Those of you leaving with preserved or deferred pension benefits might be wondering when you can access them. Preserved/deferred pensions are pensions which do not come into payment on discharge from the Armed Forces and are, instead, kept by the scheme until you are entitled to claim them. In this article we explain the early payment rules for all three Armed Forces Pension Schemes (AFPSs) and the Reserve Forces Pension Scheme (RFPS).
First a quick recap on the preserved/deferred pension age for each scheme:
- AFPS 75 preserved pensions are payable at age 60 for pensions earned up to and including 5 April 2006, and age 65 for pension earnings after that date
- AFPS 05 and RFPS preserved pensions are payable age 65
- AFPS 15 deferred pensions are payable at the member’s State Pension Age (SPA).
AFPS 75 allows members to draw the proportion of the pension which is due at age 65 as early as age 60 but at a reduced rate. This adjustment is called actuarial reduction, and it takes account of the fact that that part of the pension will be in payment longer than the normal provisions of the scheme envisaged. To illustrate this, if member were to draw the part of their pension due at age 65 at age 60, they would lose about 9% of the pension lump sum and about 23% of the annual pension income.

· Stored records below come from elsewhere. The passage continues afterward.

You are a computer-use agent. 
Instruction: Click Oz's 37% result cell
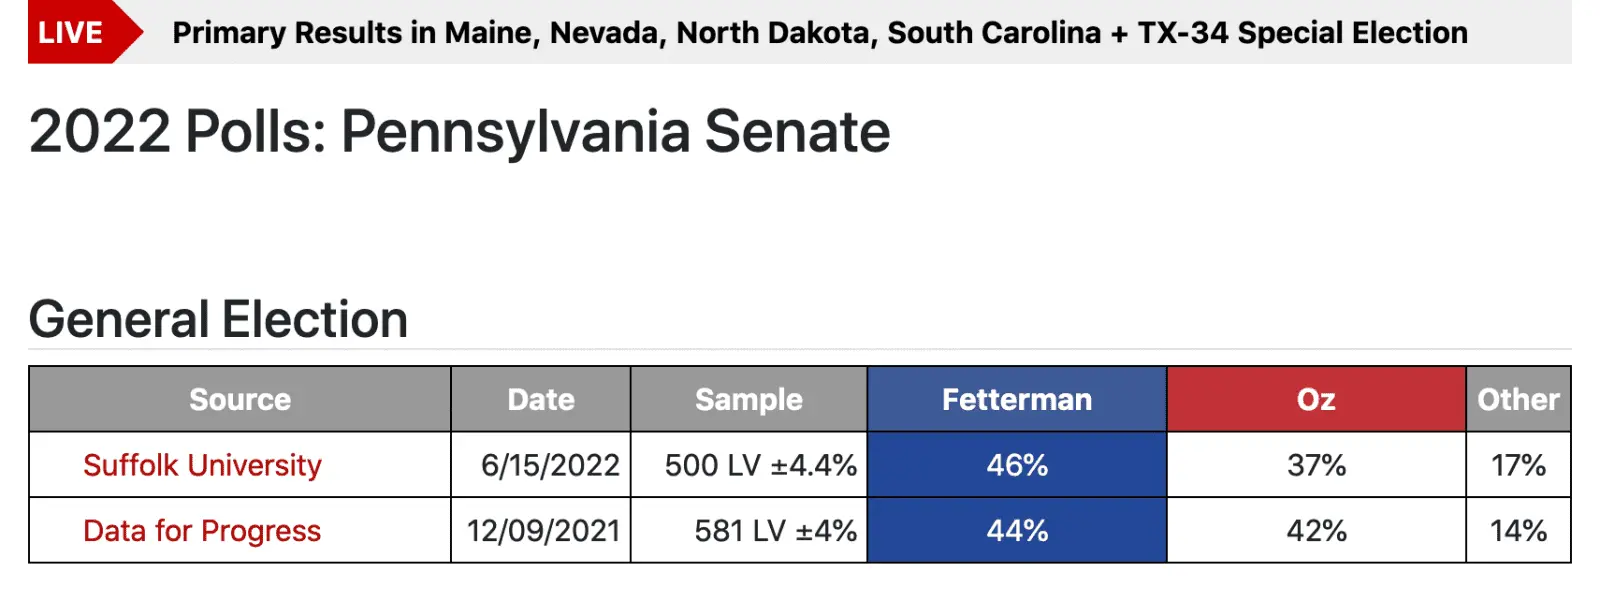(x=1316, y=465)
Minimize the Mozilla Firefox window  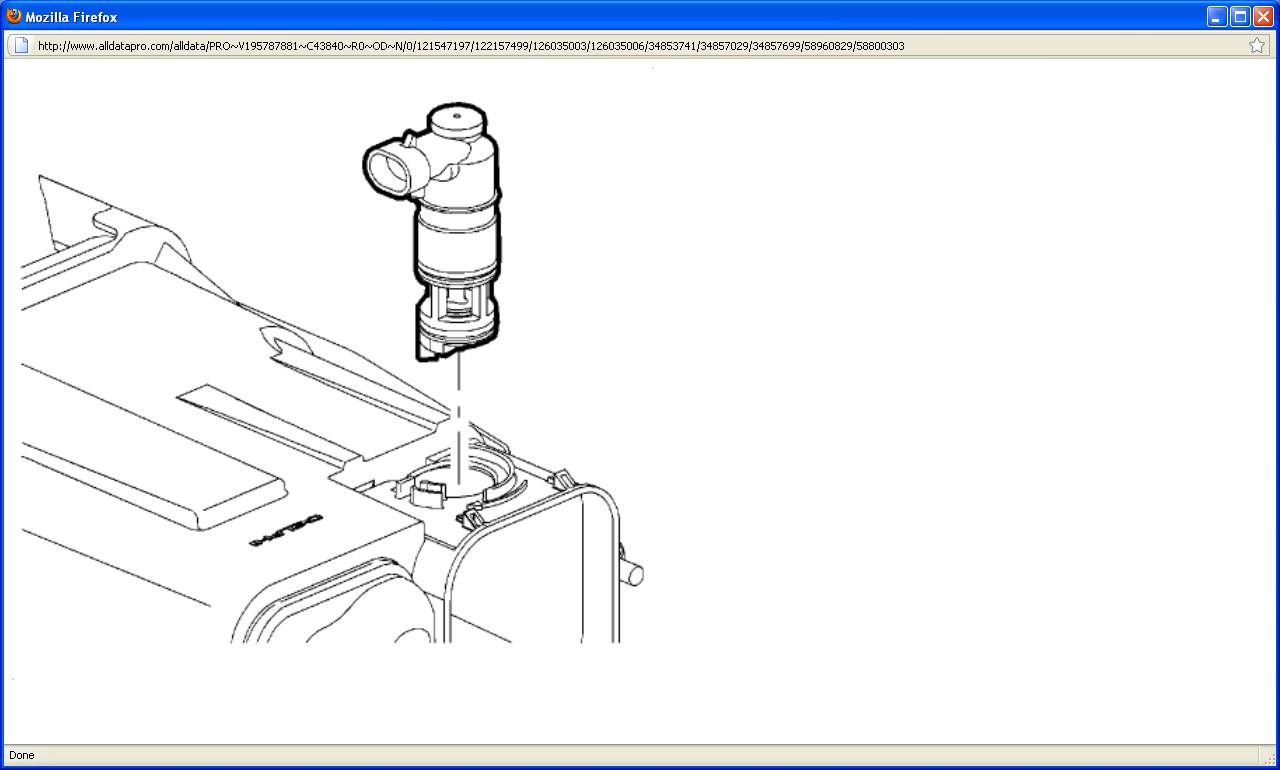1217,17
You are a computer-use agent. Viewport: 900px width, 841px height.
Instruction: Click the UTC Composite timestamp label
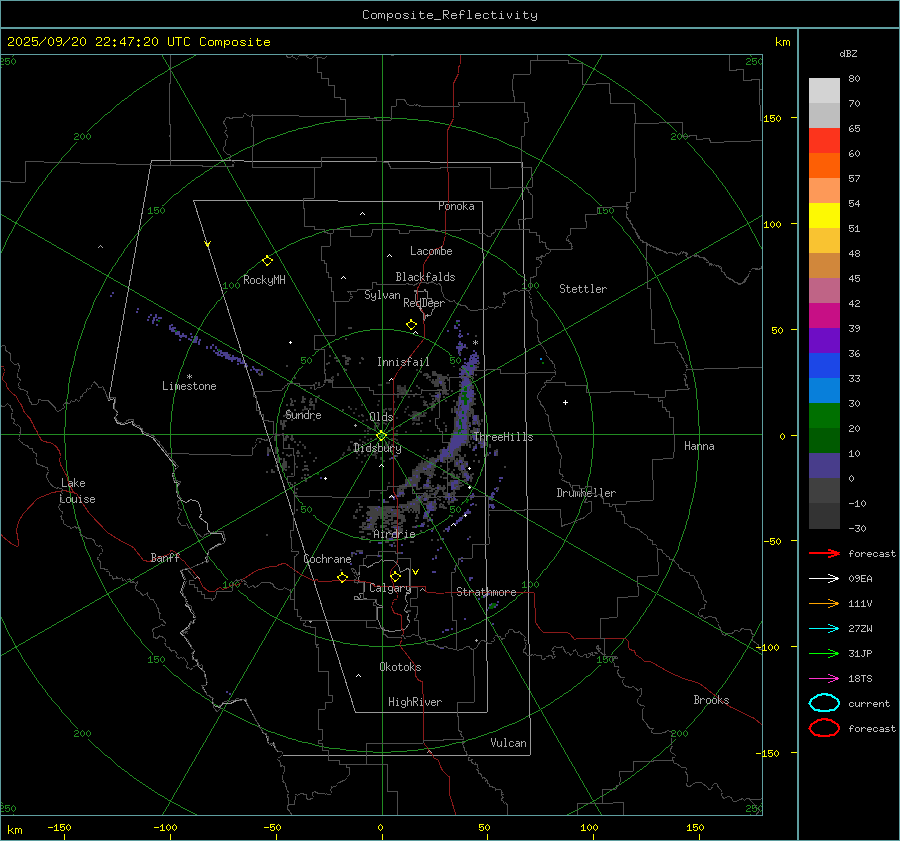138,42
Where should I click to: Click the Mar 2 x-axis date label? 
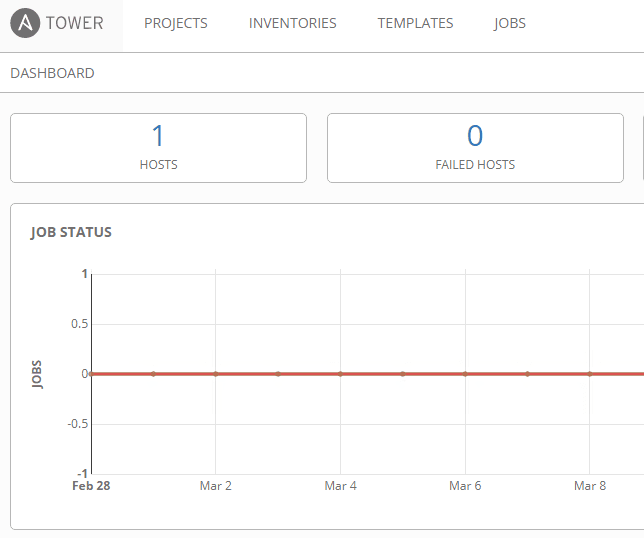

AFPS 05 and RFPS allows members to draw their preserved pension at any age from 55 – again with actuarial reductions. If a member were to draw their preserved pension at age 55 they should expect the annual pension income to be reduced by about 38% and the lump sum to be reduced by about 16%.
AFPS 15 also allows members to draw their deferred pension at any age from 55 with actuarial reductions. A member with a SPA of 68 who opts to claim their pension at age 55 should expect to see it reduced by about 48%. If they were, instead, to claim their pension at age 60, the reductions would be about 39%. There is no automatic pension lump sum with this scheme, but the member has the option to surrender some of the reduced pension to generate one should they so wish.
There are circumstances where a preserved/deferred pension can be claimed early without reduction, but they are limited. All the schemes discussed in this article contain a rule that would allow the members health and ability to work to be considered, and the preserved/deferred benefits paid early if the criteria are met. If, before reaching SPA, a member suffers from ill-health to the extent that they have permanent incapacity for full-time work and this incapacity will continue at least until their scheme’s preserved/deferred pension age, they can request early payment of their preserved/deferred pension on ill-health grounds.
So, in summary, each scheme has a provision for preserved or deferred pensions to be claimed early but doing so (other than on ill-health grounds) comes at a cost. It may be that the immediate need for cash makes the cost worthwhile, but it might be worth having a chat with an independent financial advisor before you do so.